# USA interest in G1MRA (The Gauge One Model Railway Association)?



## bdelmo (Oct 21, 2010)

I joined the G1MRA (The Gauge One Model Railway Association) two years ago with an interest then in building the ARM1G live steam locomotive in Gauge 1. Located in Philadelphia area, I have not attended any of the "Overseas Groups" in USA with G1MRA, in particular the New England Group that is active up with "steam ups" in Boston to Maine.

While I have postponed building the smaller scale ARM1G project, I enjoy running my Accucraft Baguley Drewry electric diesel locomotive at my home garden railway and my Accucraft Hunslet live steam locomotive at PLS (Pennsylvania Live Steamers), where I am regular member. I plan on asking other PLS members during the season ending Turkey Trot event whether they are members of G1MRA.

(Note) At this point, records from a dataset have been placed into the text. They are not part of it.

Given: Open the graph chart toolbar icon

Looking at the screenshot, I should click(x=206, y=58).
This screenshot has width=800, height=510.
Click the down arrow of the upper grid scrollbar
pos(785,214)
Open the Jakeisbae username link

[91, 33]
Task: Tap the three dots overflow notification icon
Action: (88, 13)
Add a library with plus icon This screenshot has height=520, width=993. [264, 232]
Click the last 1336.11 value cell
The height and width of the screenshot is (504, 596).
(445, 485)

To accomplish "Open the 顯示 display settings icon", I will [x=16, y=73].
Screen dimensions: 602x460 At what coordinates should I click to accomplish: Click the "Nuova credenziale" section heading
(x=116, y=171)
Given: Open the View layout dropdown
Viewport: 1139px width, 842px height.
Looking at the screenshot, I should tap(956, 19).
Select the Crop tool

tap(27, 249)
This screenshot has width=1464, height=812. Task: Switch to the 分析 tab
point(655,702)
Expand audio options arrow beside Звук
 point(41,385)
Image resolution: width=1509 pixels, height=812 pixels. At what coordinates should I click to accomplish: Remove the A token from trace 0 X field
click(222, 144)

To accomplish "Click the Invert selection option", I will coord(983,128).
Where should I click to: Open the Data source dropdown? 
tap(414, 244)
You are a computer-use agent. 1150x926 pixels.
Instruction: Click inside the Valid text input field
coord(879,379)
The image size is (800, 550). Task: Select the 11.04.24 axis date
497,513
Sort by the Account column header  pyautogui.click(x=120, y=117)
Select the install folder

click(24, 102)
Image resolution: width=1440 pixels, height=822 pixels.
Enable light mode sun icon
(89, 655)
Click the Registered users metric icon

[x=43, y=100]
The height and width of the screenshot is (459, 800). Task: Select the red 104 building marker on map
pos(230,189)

http://youtu.be/7DLZG_IuaFA

Is there anyone reading this forum a member of G1MRA and located in mid-Atlantic area of US that might be interested in meeting at the York Show(s) and PLS in 2014 for discussion on forming an "Overseas Group?"

Bryan


----------



## Kovacjr (Jan 2, 2008)

Bryan, You would note that many of us G1 guys from PLS are G1mra members along with myself here in NJ.


----------



## Dr Rivet (Jan 5, 2008)

Bryan 

Several of the "standard gauge" crowd that run regularly on Mike Moore's portable track are G1MRA members, myself included.


----------



## Charles (Jan 2, 2008)

Could use the membership list to make contact to all G1MRA members within the region for the purpose of discussion of this concept 
BTW- 
*Dues are due by*
*January 02, 2014* dues for membership are due as of Jan. 2
*Dues are due by*
*January 02, 2014 Dues are due by
January 02, 2014
*


----------



## bdelmo (Oct 21, 2010)

Sounds like an I was already in an unofficial "Overseas Group" of G1MRA members without realizing it, given my past attendance at Mike Moore's events, along with PLS scheduled events.


----------



## Jerry Barnes (Jan 2, 2008)

I used to be a member and they put out a list yearly of members by country/state. Guess that would not help with people who use 'handles' like you.


----------



## Dr Rivet (Jan 5, 2008)

Bryan 

As a member, you were sent a CD with the membership roster. You can easily figure out who is in your area.


----------



## bdelmo (Oct 21, 2010)

Jerry, I updated my profile and my settings here for better "exposure" that will add to information to my "handle" here.


----------



## Curmudgeon (Jan 11, 2008)

Hmmm. Two places in these threads are very dark letters, overlapped some, "*Dues are due by January 02, 2014*". Not counting the post by Charles "January 02, 2014 dues for membership are due as of Jan. 2". 
One in Dr. Rivet's post, the other in Jerry Barnes' post. 
Must be that super-duper software this forum tries to use.


----------